As a gift to my father (who has never had a big desire for Christmas presents) I offered to make this year’s Christmas Day dinner, and I decided to add a few items to the staples I know how to cook, resulting in seven traditional Filipino dishes. For the most part, they turned out well, and despite some sketchy deep-frying danger (the pork skins were maybe not quite dry enough when they entered the hot oil) no one got hurt (aside from another minor knife cut to my finger). Here’s what we had:

  • Lumpia (Filipino fried egg rolls)
  • Embutido (Filipino meatloaf)
  • Pancit (Filipino pasta)
  • Adobo (Chicken in coconut/vinegar sauce)
  • Ampalaya (Bitter melon)
  • Lechon (Filipino pork)
  • White rice (Yes, it counts as a dish. I needed to make it to seven.)

As I mentioned, three of these were brand new to my repertoire, so I was extra careful about getting them right, or at least edible. The showstopper may have been the Embutido, a Filipino meatloaf of sorts that incorporates hard-boiled eggs, Vienna Sausage, ham, peas, ketchup, sweet relish, raisins, cheese and pork in a dish that is so much more than the sum of its parts. I was super skeptical when putting it all together. (The Vienna sausage alone was enough to draw groans.) Surprisingly, it worked, and with its accents of eggs it made for a visual feast that most meatloaf doesn’t match.

The pancit is always a lot of prep work – cutting and chopping and soaking – and then there’s a balancing act on how to get it moist enough without being too runny. It barely came together at the last moment, but that’s all that matters.

This was only my third or fourth attempt at lumpia, and thankfully the wrappers decided to cooperate (always a crap shoot). I’d made the filling the day before, and rolled them in the morning, making for an easy fry-job just before guests arrived. (If you cover them with a moist paper towel and some foil or plastic wrap, they keep quite well in a cool place, such as the garage when the fridge is overrun with other items.)

I made two dipping sauces for the lumpia – the first was a soy sauce/vinegar/chili pepper mix with some scallions for good measure, and the second was a sweet and sour concoction of rice vinegar, sugar, and, wait for it, ketchup. I’ve long since stopped turning my nose up at ketchup as an additive. From beef stew to Embutido to this dipping sauce, a little of the red stuff can work wonders.

If I recall correctly, lechon was one of my Dad’s favorite dishes. We had it for special occasions only, and he loved the skin the most, so when I saw pork skin in the market, I picked up a pack, soaked it in some brine, and boiled the hell out of it. It dried out overnight, and my plan was to fry the skin as an appetizer and serve it with a traditional liver-based sauce that goes with lechon.

▶ _Exercise task 1_
Return the exact text of the Christmas dinner passage, beginning at the words "This was only" and stopping after "can work wonders.".
▶ _Exercise task 2_
According to the Christmas dinner passage, what was the second dipping sauce for the lumpia made from?
The listing that comes next is taken from a separate source.

▶ _Record excerpts_

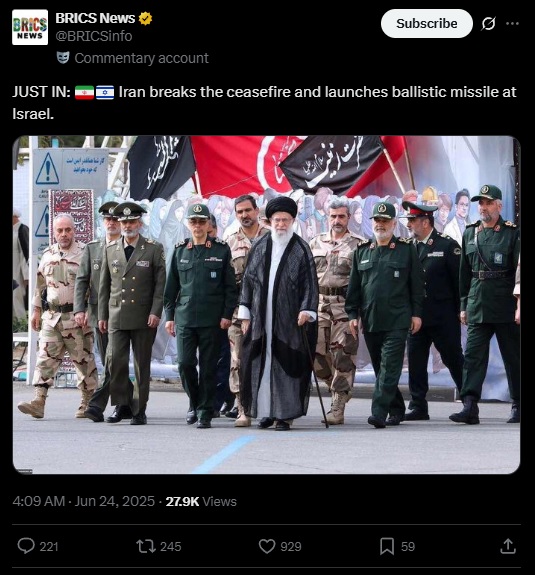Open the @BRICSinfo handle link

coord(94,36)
...
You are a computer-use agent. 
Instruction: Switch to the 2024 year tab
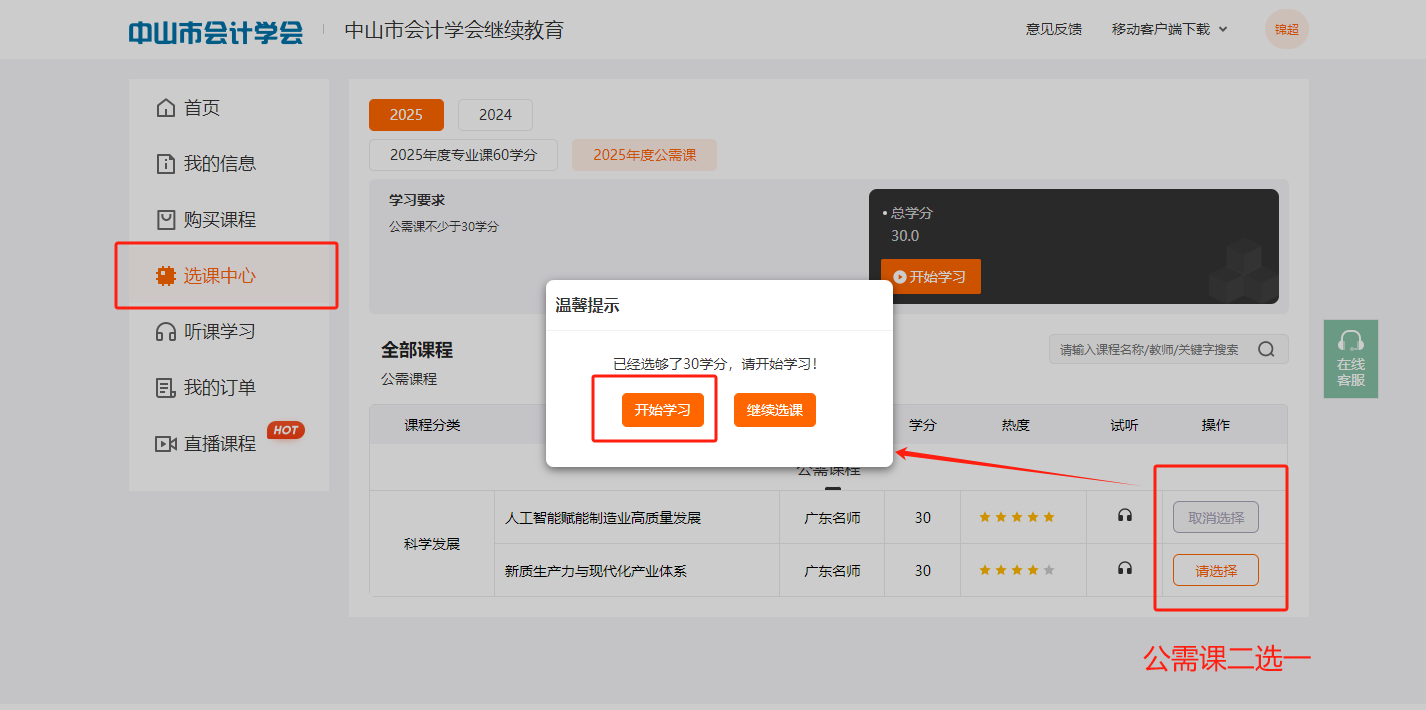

▶ _Exercise solution 1_
This was only my third or fourth attempt at lumpia, and thankfully the wrappers decided to cooperate (always a crap shoot). I’d made the filling the day before, and rolled them in the morning, making for an easy fry-job just before guests arrived. (If you cover them with a moist paper towel and some foil or plastic wrap, they keep quite well in a cool place, such as the garage when the fridge is overrun with other items.)

I made two dipping sauces for the lumpia – the first was a soy sauce/vinegar/chili pepper mix with some scallions for good measure, and the second was a sweet and sour concoction of rice vinegar, sugar, and, wait for it, ketchup. I’ve long since stopped turning my nose up at ketchup as an additive. From beef stew to Embutido to this dipping sauce, a little of the red stuff can work wonders.

▶ _Exercise solution 2_
Rice vinegar, sugar, and ketchup.